Two years ago US troops began to withdraw from Afghanistan, on the orders of the US military Commander-in-Chief, aka the President. At this time, a major lack of available Dari and Pashto translation resources and translators was a substantial and detrimental obstacle to the effective communication between the troops and the Afghan people, as they both withdrew military operations, and strategically delivered the President’s message. The message from President Obama encouraged the Afghanis to take responsibility for their country, economy and their political system.

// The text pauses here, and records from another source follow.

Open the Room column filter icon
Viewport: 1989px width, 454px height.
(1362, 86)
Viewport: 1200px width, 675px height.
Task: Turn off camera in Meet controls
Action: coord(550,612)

Why this message was not translated prior to strategic countrywide delivery, and spelled out phonetically for military authorities and troops – I can’t begin to say.
Reliable, professional translation services and resources, as well as available translators and interpreters, continues to be a problem in the Middle East for US military units, intelligence operations and those in the field. A lack of professional Persian translation, Pashto translation, Dari translation, and other Middle Eastern languages is often problematic, especially when communication is key to a military strategy, such as the example above.

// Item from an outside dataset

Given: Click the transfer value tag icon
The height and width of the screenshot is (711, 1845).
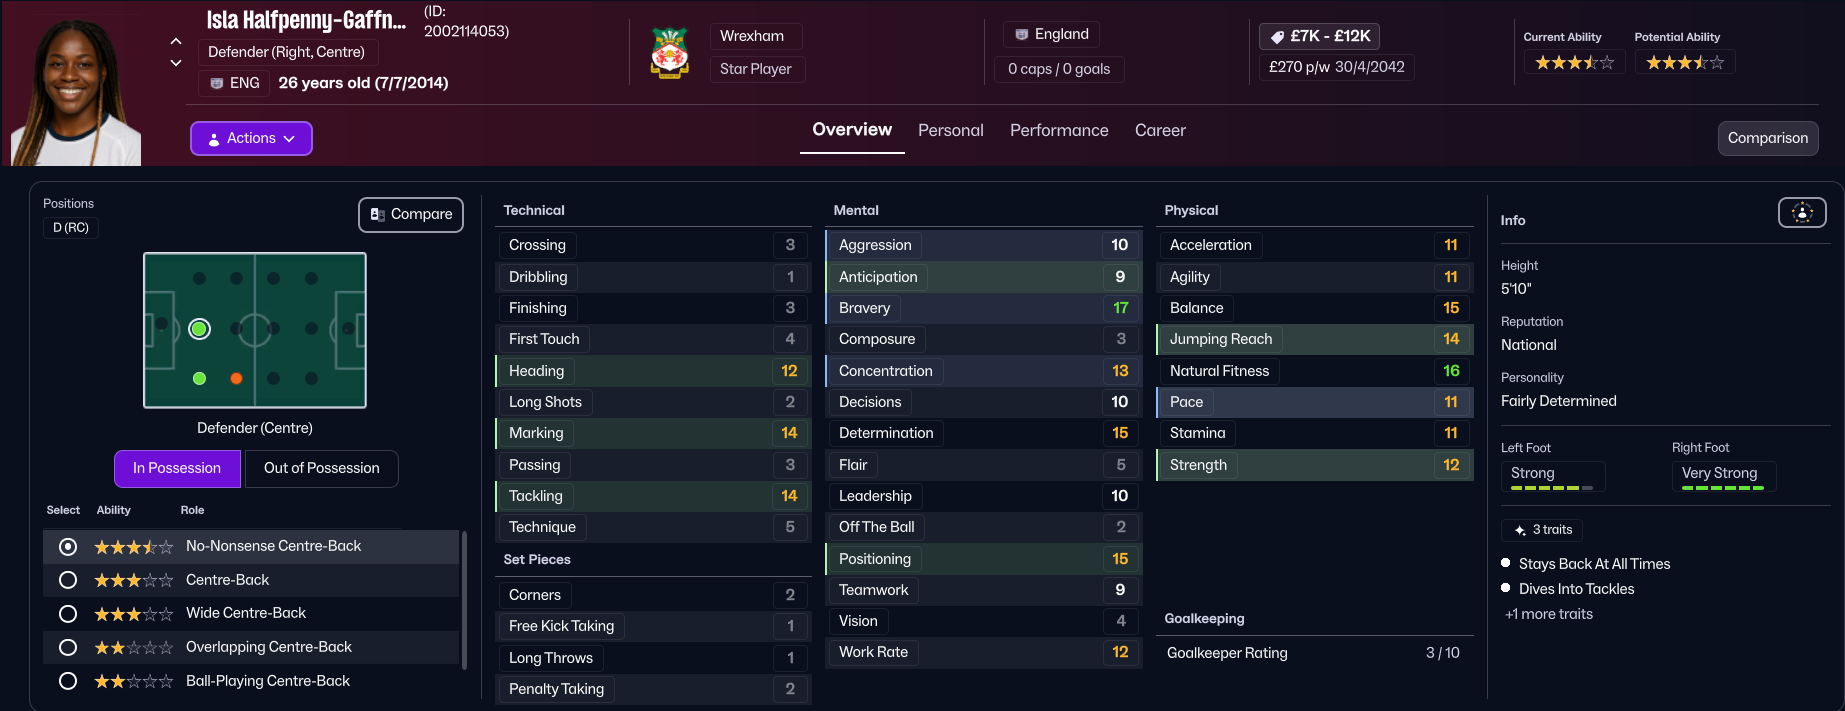Looking at the screenshot, I should 1277,37.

Not only that, but according to the current Undersecretary of Defense Intelligence, Michael G. Vickers, foreign language fluency or proficiency is a problem across the board for all military departments. There are simply not enough members of the US military who speak two or more languages on a proficient level – and, even more startling, not even enough military authorities and department heads who speak more than their native language on a fluent level.
Vickers went as far as to say that foreign language fluency is critical to our national security. Upon discussing the capture of Osama bin Laden, he noted that it was an operation of extreme patience that relied upon cooperation between intelligence outfits in human, geo-spatial and signals intelligence units. In regards to this operational approach, he commented further:
“I can’t go into more detail — but, in each of those disciplines, the ability to have officers or translators who were fluent or very professionally competent in a language made all the difference… [Foreign language knowledge] is critical to our national security.”
That’s quite a supportive vote for foreign language fluency.
Everytime I read about the shortage of Middle Eastern translation services, translators and interpreters, I can’t help but wonder who is doing the research. After all, Tomedes specializes in Middle Eastern langauge translation services. While I don’t necessarily expect that the US military should come knocking on our door, we cannot be the only professional translation service to specialize in these languages. Or maybe I’m just uninformed, and there really aren’t very many professional translation services or resources that offer enough Middle Eastern languages for translation and interpretation – to make it worthwhile for the military to utilize.
Whatever the case – it is not simply military intelligence and the CIA in need of Middle Eastern language translators. The FBI holds job fairs and posts help wanted ads frequently, with a specific eye out for candidates fluent in Arabic, Dari, Chinese, Mandarin, and plenty of others. Vickers is correct to encourage foreign language fluency, especially within military operations. There may quite possibly come a moment in time when an accurate Turkmen, Dari or Pashto translation is crucial to an intelligence strategy or strike, or when English to Persian translation could mean the difference between fire and cease fire, peace and war, or life and death.